● Task: Would you go through the records below and copy each line with the string "Follow"?

#### Raw data

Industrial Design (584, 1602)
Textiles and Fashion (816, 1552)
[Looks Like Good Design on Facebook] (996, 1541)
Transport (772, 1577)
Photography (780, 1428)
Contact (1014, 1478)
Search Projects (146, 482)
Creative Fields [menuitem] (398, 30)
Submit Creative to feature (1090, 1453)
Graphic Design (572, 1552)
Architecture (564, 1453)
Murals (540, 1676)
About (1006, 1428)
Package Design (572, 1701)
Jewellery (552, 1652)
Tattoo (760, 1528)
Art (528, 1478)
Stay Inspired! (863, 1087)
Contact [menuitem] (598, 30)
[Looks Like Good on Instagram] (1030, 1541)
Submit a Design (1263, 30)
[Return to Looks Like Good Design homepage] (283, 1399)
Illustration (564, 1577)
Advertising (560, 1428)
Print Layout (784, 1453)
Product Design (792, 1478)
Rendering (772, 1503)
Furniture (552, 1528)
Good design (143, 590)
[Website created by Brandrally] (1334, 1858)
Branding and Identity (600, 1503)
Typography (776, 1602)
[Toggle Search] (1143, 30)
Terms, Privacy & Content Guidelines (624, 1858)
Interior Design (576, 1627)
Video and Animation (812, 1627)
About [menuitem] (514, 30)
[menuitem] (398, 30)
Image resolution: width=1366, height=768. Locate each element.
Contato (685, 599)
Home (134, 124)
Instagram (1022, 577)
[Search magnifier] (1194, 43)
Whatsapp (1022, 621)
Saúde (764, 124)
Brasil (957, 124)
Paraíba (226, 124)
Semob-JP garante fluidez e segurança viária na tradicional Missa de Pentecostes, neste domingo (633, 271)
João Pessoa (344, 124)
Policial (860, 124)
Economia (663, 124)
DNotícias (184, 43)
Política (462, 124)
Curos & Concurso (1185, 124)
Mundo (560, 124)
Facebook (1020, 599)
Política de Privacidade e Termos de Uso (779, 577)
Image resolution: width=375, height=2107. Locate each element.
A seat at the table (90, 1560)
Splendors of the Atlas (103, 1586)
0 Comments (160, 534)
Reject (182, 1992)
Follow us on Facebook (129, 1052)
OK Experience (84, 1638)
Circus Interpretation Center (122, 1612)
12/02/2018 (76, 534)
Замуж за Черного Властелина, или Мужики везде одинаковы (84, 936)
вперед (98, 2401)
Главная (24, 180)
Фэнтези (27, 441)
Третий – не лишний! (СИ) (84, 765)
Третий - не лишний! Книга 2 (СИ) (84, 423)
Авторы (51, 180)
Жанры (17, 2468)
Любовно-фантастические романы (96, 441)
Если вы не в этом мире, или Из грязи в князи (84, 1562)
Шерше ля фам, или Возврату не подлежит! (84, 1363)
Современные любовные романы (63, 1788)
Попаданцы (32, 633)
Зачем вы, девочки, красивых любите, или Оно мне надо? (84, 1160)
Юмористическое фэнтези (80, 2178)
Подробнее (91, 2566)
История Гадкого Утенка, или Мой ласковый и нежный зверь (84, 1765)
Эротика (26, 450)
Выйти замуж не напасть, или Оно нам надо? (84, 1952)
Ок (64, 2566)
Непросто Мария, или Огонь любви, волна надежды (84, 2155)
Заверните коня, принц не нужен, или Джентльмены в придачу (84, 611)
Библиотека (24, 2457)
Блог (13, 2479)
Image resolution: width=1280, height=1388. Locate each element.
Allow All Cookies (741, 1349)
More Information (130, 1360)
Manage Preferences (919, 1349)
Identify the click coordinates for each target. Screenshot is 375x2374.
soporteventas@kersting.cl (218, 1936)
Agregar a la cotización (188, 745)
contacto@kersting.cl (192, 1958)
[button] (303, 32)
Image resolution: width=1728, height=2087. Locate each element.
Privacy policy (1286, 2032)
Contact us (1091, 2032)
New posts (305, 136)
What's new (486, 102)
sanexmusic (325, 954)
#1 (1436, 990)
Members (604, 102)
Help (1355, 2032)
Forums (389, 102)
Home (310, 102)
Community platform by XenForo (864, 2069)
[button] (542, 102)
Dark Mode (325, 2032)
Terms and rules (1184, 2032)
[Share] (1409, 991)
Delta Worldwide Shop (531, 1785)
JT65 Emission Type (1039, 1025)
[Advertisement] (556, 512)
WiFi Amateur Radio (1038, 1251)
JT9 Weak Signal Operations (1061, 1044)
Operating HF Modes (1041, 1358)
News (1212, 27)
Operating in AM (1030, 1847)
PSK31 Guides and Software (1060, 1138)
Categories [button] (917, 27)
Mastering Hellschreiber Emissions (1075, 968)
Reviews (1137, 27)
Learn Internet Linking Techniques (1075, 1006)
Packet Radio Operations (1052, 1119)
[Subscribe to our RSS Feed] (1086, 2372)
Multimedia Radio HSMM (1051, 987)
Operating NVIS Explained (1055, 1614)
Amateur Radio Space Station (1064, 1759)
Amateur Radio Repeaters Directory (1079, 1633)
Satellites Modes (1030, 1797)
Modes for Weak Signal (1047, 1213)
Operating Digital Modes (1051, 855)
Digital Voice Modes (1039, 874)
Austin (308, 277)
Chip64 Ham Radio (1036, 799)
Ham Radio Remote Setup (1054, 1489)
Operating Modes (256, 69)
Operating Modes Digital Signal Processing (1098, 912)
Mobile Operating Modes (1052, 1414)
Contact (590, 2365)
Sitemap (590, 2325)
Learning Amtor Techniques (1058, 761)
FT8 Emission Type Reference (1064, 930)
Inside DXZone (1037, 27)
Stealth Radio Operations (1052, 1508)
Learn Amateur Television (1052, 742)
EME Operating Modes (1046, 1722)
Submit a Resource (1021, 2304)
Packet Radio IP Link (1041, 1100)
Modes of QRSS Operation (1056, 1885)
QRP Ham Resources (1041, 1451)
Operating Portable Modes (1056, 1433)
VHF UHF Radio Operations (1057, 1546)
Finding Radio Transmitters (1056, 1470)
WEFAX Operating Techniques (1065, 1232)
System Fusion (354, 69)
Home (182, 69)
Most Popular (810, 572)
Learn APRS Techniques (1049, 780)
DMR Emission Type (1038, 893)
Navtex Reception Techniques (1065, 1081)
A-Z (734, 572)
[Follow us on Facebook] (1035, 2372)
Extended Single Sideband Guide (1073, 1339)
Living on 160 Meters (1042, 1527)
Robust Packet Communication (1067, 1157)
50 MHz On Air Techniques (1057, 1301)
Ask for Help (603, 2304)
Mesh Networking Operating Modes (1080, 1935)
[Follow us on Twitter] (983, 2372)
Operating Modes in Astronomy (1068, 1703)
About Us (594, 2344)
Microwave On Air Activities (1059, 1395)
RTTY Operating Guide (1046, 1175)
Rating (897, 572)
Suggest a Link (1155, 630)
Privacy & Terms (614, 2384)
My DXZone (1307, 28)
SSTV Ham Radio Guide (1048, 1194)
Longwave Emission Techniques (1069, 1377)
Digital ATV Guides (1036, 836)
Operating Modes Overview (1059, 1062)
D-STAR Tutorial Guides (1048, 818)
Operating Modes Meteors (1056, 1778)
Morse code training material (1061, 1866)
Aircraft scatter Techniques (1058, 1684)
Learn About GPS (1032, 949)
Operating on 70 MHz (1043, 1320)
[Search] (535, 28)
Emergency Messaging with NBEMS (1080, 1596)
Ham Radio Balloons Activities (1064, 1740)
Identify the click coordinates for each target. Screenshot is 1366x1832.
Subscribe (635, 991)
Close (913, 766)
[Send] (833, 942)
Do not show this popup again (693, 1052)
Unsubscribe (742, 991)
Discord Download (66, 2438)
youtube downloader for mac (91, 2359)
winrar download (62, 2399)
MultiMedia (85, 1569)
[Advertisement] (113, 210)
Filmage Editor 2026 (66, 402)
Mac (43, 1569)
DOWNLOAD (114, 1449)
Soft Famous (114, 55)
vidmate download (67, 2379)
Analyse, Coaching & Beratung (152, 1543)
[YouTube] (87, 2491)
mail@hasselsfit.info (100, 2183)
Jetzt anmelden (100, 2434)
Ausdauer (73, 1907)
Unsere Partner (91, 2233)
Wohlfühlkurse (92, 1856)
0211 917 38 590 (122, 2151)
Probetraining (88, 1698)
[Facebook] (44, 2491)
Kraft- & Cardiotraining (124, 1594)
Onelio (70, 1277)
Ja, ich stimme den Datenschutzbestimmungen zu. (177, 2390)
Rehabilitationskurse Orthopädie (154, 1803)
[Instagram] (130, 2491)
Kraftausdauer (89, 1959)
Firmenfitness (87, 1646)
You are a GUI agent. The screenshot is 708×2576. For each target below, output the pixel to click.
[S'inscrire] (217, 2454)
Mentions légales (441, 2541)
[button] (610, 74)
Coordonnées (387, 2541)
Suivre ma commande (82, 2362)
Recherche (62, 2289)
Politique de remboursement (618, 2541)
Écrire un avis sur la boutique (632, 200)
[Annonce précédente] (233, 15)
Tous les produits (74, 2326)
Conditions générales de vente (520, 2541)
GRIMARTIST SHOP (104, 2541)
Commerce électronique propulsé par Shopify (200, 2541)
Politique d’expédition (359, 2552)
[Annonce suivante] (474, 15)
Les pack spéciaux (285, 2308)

########

● Written answer:
Follow us on Facebook (129, 1052)
[Follow us on Facebook] (1035, 2372)
[Follow us on Twitter] (983, 2372)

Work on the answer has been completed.